**What is needed:** Copy the following material word for word, keeping every line as it is.

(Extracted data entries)
--- Begin ---
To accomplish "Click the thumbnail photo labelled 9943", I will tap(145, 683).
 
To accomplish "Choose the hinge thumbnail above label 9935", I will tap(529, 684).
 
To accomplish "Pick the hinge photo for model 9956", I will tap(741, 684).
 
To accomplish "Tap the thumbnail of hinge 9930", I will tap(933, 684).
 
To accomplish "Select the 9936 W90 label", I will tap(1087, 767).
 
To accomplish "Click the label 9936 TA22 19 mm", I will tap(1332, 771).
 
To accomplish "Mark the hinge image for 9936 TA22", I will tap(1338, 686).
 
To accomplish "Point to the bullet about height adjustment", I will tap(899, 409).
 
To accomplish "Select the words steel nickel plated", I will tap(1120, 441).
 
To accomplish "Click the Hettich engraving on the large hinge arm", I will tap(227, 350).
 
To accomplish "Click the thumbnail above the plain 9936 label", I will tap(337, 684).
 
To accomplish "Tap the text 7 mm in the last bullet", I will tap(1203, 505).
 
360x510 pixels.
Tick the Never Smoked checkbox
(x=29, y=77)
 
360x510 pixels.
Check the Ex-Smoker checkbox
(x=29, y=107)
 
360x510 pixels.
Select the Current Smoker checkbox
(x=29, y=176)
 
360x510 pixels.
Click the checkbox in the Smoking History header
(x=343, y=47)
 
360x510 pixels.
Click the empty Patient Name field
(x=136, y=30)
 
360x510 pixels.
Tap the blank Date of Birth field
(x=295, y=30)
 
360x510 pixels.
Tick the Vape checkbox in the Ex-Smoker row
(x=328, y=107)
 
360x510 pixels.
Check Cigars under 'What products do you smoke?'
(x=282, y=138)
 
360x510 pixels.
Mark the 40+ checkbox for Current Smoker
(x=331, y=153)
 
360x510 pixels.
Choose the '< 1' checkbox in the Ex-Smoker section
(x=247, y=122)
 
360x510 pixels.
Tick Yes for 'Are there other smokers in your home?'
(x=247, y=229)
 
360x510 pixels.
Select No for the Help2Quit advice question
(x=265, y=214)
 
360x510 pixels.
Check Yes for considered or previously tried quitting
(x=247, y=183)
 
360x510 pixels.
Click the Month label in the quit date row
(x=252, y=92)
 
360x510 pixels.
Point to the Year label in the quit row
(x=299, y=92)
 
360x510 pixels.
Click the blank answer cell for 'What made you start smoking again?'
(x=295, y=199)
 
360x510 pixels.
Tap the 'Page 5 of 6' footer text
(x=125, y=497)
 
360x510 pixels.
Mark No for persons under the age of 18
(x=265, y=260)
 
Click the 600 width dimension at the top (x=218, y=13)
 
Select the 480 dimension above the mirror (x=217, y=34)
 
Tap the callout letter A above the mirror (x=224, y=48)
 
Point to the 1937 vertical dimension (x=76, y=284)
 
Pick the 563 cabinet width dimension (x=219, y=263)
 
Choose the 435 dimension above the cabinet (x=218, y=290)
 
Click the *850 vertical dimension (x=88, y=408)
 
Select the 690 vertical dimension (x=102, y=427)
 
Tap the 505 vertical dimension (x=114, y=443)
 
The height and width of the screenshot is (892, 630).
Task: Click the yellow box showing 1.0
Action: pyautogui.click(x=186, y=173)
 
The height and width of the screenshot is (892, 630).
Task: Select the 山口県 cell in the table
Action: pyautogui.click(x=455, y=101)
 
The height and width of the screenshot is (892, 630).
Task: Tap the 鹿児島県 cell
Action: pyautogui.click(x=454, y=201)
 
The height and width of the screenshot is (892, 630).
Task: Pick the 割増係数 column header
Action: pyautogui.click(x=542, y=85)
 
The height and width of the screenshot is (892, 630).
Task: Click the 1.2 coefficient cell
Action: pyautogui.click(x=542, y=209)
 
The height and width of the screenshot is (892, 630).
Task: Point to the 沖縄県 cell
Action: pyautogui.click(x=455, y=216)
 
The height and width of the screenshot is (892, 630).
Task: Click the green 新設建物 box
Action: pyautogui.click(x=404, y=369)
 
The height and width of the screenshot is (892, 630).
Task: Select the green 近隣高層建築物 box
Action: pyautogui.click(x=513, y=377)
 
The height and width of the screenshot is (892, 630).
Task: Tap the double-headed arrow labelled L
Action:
--- End ---
**Expected output:**
To accomplish "Click the thumbnail photo labelled 9943", I will tap(145, 683).
 
To accomplish "Choose the hinge thumbnail above label 9935", I will tap(529, 684).
 
To accomplish "Pick the hinge photo for model 9956", I will tap(741, 684).
 
To accomplish "Tap the thumbnail of hinge 9930", I will tap(933, 684).
 
To accomplish "Select the 9936 W90 label", I will tap(1087, 767).
 
To accomplish "Click the label 9936 TA22 19 mm", I will tap(1332, 771).
 
To accomplish "Mark the hinge image for 9936 TA22", I will tap(1338, 686).
 
To accomplish "Point to the bullet about height adjustment", I will tap(899, 409).
 
To accomplish "Select the words steel nickel plated", I will tap(1120, 441).
 
To accomplish "Click the Hettich engraving on the large hinge arm", I will tap(227, 350).
 
To accomplish "Click the thumbnail above the plain 9936 label", I will tap(337, 684).
 
To accomplish "Tap the text 7 mm in the last bullet", I will tap(1203, 505).
 
360x510 pixels.
Tick the Never Smoked checkbox
(x=29, y=77)
 
360x510 pixels.
Check the Ex-Smoker checkbox
(x=29, y=107)
 
360x510 pixels.
Select the Current Smoker checkbox
(x=29, y=176)
 
360x510 pixels.
Click the checkbox in the Smoking History header
(x=343, y=47)
 
360x510 pixels.
Click the empty Patient Name field
(x=136, y=30)
 
360x510 pixels.
Tap the blank Date of Birth field
(x=295, y=30)
 
360x510 pixels.
Tick the Vape checkbox in the Ex-Smoker row
(x=328, y=107)
 
360x510 pixels.
Check Cigars under 'What products do you smoke?'
(x=282, y=138)
 
360x510 pixels.
Mark the 40+ checkbox for Current Smoker
(x=331, y=153)
 
360x510 pixels.
Choose the '< 1' checkbox in the Ex-Smoker section
(x=247, y=122)
 
360x510 pixels.
Tick Yes for 'Are there other smokers in your home?'
(x=247, y=229)
 
360x510 pixels.
Select No for the Help2Quit advice question
(x=265, y=214)
 
360x510 pixels.
Check Yes for considered or previously tried quitting
(x=247, y=183)
 
360x510 pixels.
Click the Month label in the quit date row
(x=252, y=92)
 
360x510 pixels.
Point to the Year label in the quit row
(x=299, y=92)
 
360x510 pixels.
Click the blank answer cell for 'What made you start smoking again?'
(x=295, y=199)
 
360x510 pixels.
Tap the 'Page 5 of 6' footer text
(x=125, y=497)
 
360x510 pixels.
Mark No for persons under the age of 18
(x=265, y=260)
 
Click the 600 width dimension at the top (x=218, y=13)
 
Select the 480 dimension above the mirror (x=217, y=34)
 
Tap the callout letter A above the mirror (x=224, y=48)
 
Point to the 1937 vertical dimension (x=76, y=284)
 
Pick the 563 cabinet width dimension (x=219, y=263)
 
Choose the 435 dimension above the cabinet (x=218, y=290)
 
Click the *850 vertical dimension (x=88, y=408)
 
Select the 690 vertical dimension (x=102, y=427)
 
Tap the 505 vertical dimension (x=114, y=443)
 
The height and width of the screenshot is (892, 630).
Task: Click the yellow box showing 1.0
Action: pyautogui.click(x=186, y=173)
 
The height and width of the screenshot is (892, 630).
Task: Select the 山口県 cell in the table
Action: pyautogui.click(x=455, y=101)
 
The height and width of the screenshot is (892, 630).
Task: Tap the 鹿児島県 cell
Action: pyautogui.click(x=454, y=201)
 
The height and width of the screenshot is (892, 630).
Task: Pick the 割増係数 column header
Action: pyautogui.click(x=542, y=85)
 
The height and width of the screenshot is (892, 630).
Task: Click the 1.2 coefficient cell
Action: pyautogui.click(x=542, y=209)
 
The height and width of the screenshot is (892, 630).
Task: Point to the 沖縄県 cell
Action: pyautogui.click(x=455, y=216)
 
The height and width of the screenshot is (892, 630).
Task: Click the green 新設建物 box
Action: pyautogui.click(x=404, y=369)
 
The height and width of the screenshot is (892, 630).
Task: Select the green 近隣高層建築物 box
Action: pyautogui.click(x=513, y=377)
 
The height and width of the screenshot is (892, 630).
Task: Tap the double-headed arrow labelled L
Action:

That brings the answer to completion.